24 JANUARY 1976, Page 25

Bookend

We still await the outcome of the anti-trust suit brought fifteen months ago by the US Justice Department against the twenty-one unsuspecting New York publishers accused of conspiring with British firms to carve up world markets. Bookbuyer has already commented on this political interference with British commercial practice (December, 1974), on the man who helped start it (May, 1975) and on the hypocrisy of an American government which preaches freer trade within the British Commonwealth whilst maintaining the most discriminatory sanctions against foreign books entering the US. 1 refer in particular to the manufacturing clause of the American Copyright Act.

This curious clause stipulates that if an American author's book is printed outside the US, he forfeits copyright protection when more than 1500 copies are imported into America — a device designed to protect American printers, presumably at the expense of American authors and irritating foreign publishers. This pernicious piece of protectionism is usually dismissed as a sick joke in civilised circles but I have only just discovered a case in which it has proved remarkably effective in damaging the British interest — and with the hapless assistance of a public British authority.
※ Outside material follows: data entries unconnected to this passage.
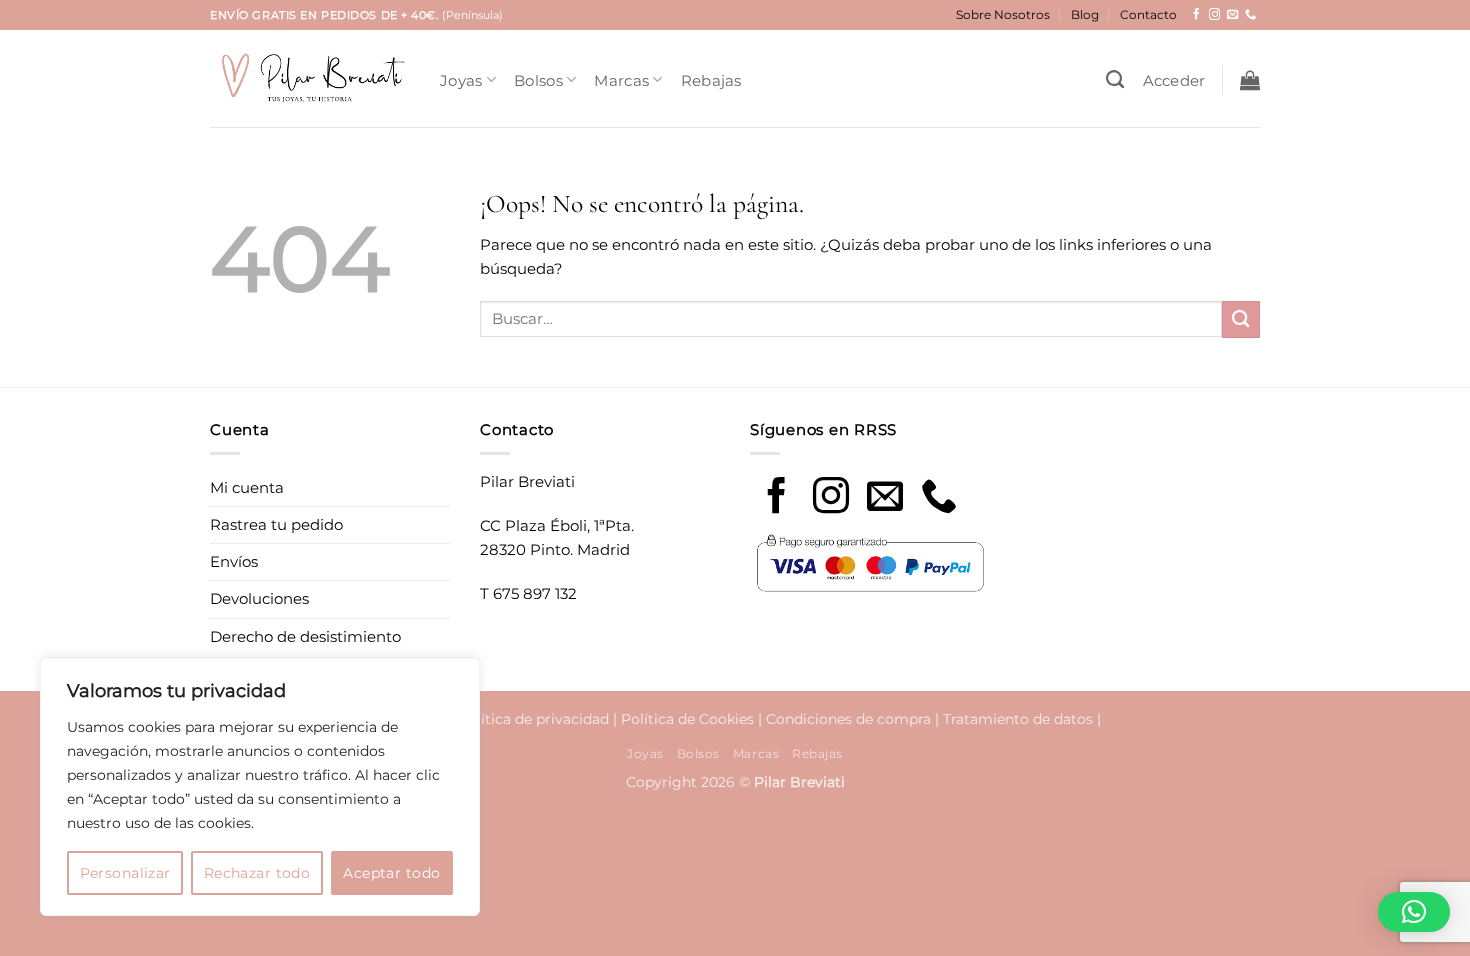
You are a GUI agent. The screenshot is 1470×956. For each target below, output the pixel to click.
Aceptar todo (391, 873)
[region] (260, 787)
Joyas (461, 80)
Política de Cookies (687, 719)
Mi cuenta (247, 487)
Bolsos (538, 80)
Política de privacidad (533, 719)
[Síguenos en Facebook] (1196, 15)
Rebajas (711, 80)
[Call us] (939, 498)
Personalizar (125, 873)
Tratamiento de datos (1018, 719)
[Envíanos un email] (1232, 15)
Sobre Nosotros (1003, 14)
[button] (1174, 80)
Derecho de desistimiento (305, 636)
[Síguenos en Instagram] (1214, 15)
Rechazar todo (257, 873)
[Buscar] (1115, 80)
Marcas (621, 80)
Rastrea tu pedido (276, 524)
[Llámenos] (1250, 15)
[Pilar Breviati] (310, 78)
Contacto (1148, 14)
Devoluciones (259, 598)
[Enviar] (1241, 319)
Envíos (234, 561)
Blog (1085, 14)
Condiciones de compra (848, 719)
When the BBC was preparing its book of the successful America series, it looked as though it would be cheapest to print it in Britain and to print the British and American editions together. Then someone remembered that the author — Blackpool-born Alistair Cooke — had become a naturalised American citizen somewhere along the way. If the American publishers Alfred Knopf imported more than 1500 copies of America, .Mr. Cooke would forfeit copyright protection in the US. So what happened? The book was set up in type in Britain, but printed in America; Knopf have sold over a million copies there; the BBC has already imported another 250,000 copies back; and the British printing industry has lost the chance of printing 1,250,000 copies of a E6 book which, on purely commercial grounds, it was better placed to undertake.

Cross man

I fear that Alan Watkins, now a columnist with the Observer, is peeved with his publishers Cape. Mr Watkins is writing a book on Politicians and the Press and insists that he cannot do the job properly without taking a peep at the manuscript for Vol 2 of the Crossman Diaries (published by Cape and Hamish Hamilton). Cape, careful fellows, are refusing to let him near the work.